Un incendie a fait dix morts et une trentaine de blessés au 17 bis de la rue Erlanger, dans le XVIe arrondissement de Paris. La piste criminelle est privilégiée. Une femme souffrant de troubles psychiatriques et habitant l'immeuble a été placée en garde à vue puis transférée en hôpital psychiatrique.

Un violent incendie a ravagé un immeuble d’habitation parisien dans la nuit du 4 au 5 février, dans le XVIe arrondissement.
Un violent incendie a ravagé un immeuble d’habitation parisien dans la nuit du 4 au 5 février, dans le XVIe arrondissement. © Maxppp / PHOTOPQR/LE PARISIEN/MAXPPP

Il s'agit de l'incendie le plus meurtrier survenu depuis 2005 dans la capitale. Il s'est produit dans la nuit du 4 au 5 février 2019, dans un immeuble datant des années 70. 

Le bilan est toujours provisoire. Pour le moment, dix personnes sont mortes dans cet incendie. Parmi ces victimes, on compte "un enfant en bas âge", selon le maire du XVIe arrondissement. De plus, 21 habitants ont été hospitalisés. Une personne se trouve également en urgence absolue, et trente en urgence relative.                      

Parmi les 200 pompiers mobilisés, huit d'entre eux ont été pris de malaises dus à l'effort fourni ou ont été intoxiqués par les fumées. Aucun n'a été hospitalisé.       

Une femme suspectée, présentant des troubles psychiatriques            

Une femme a été arrêtée assez rapidement. Elle fait partie des habitants de l'immeuble. Elle est âgée d'une quarantaine d'années et elle est décrite par le procureur de la République de Paris, Rémi Heitz, comme "présentant des troubles psychiatriques".                       

Elle a été interpellée, dans la nuit de lundi à mardi, à proximité des lieux en état d'ébriété alors qu'elle venait d'essayer de mettre le feu à un véhicule et à une poubelle.                       

Elle a d'abord été placée en garde à vue mais après un examen médical approfondi, sa garde à vue a été levée. Elle est désormais prise en charge à l'infirmerie psychiatrique de la préfecture de police.

EXPLORER LE DOCUMENT:
1: Pour chacune des affirmations suivantes, dites si elle correspond à l'article sur l'incendie de la rue Erlanger, puis citez les mots qui le montrent. (a) Huit pompiers ont été hospitalisés. (b) L'immeuble date des années 70. (c) La femme arrêtée habitait l'immeuble.
2: Recopiez mot pour mot le passage de l'article sur l'incendie de la rue Erlanger qui va de « Une femme a » jusqu'à « à une poubelle. ».

DONNÉES SOURCES:
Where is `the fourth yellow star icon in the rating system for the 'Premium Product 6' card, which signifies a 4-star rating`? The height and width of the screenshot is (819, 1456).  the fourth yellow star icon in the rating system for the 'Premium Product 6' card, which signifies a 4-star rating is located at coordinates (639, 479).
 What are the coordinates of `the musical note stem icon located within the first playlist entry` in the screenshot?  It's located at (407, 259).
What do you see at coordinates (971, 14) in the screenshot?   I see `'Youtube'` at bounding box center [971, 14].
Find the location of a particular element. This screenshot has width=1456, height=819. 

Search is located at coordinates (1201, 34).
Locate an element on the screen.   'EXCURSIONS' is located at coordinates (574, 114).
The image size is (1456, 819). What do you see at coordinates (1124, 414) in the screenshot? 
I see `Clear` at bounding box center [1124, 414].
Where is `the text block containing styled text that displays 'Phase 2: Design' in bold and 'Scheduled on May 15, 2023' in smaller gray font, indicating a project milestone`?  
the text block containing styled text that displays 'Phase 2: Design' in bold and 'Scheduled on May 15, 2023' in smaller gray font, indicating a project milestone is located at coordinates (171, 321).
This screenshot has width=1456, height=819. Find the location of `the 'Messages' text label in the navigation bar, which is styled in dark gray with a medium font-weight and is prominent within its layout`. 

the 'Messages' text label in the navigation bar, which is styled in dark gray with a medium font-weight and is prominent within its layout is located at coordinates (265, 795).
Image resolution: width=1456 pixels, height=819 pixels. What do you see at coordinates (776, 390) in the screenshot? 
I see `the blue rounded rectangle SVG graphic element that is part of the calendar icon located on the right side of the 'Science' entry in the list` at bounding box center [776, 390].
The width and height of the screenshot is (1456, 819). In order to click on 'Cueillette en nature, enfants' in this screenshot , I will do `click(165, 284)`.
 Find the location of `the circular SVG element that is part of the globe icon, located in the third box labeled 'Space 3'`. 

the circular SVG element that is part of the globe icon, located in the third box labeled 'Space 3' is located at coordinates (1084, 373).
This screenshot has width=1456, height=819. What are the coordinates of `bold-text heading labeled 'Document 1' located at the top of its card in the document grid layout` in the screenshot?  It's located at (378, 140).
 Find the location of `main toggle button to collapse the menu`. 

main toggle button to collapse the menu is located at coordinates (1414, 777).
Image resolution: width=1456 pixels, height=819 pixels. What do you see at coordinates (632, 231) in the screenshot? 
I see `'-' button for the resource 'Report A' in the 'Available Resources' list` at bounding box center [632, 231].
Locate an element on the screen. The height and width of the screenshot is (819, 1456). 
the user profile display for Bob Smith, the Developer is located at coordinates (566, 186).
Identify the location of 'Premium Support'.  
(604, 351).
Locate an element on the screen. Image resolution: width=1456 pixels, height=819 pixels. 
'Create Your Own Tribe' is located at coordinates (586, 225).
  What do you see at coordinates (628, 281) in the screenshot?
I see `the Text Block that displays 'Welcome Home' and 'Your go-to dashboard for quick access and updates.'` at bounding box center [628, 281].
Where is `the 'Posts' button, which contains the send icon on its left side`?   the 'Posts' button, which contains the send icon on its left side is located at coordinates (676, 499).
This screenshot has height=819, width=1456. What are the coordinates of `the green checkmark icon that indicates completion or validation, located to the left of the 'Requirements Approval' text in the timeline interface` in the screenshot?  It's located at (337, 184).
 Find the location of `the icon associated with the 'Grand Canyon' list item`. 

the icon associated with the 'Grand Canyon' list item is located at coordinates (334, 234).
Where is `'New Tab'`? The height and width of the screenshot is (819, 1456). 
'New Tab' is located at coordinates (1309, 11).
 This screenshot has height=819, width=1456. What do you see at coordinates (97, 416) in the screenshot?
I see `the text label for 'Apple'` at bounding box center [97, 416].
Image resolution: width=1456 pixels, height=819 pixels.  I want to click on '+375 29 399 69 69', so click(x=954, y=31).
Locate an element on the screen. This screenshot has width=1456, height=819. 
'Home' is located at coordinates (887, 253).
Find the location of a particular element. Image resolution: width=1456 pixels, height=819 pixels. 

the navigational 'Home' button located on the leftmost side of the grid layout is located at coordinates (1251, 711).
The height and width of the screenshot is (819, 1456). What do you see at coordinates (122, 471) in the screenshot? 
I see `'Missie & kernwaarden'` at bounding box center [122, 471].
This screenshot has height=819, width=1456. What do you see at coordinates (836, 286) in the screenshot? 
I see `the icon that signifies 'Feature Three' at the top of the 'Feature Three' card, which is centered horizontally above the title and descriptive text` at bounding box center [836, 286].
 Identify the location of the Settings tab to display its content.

RÉPONSES AUX CONSIGNES:
1:
(a) Non : « Aucun n'a été hospitalisé. »
(b) Oui : « dans un immeuble datant des années 70 »
(c) Oui : « Elle fait partie des habitants de l'immeuble. »

2:
Une femme a été arrêtée assez rapidement. Elle fait partie des habitants de l'immeuble. Elle est âgée d'une quarantaine d'années et elle est décrite par le procureur de la République de Paris, Rémi Heitz, comme "présentant des troubles psychiatriques".                       

Elle a été interpellée, dans la nuit de lundi à mardi, à proximité des lieux en état d'ébriété alors qu'elle venait d'essayer de mettre le feu à un véhicule et à une poubelle.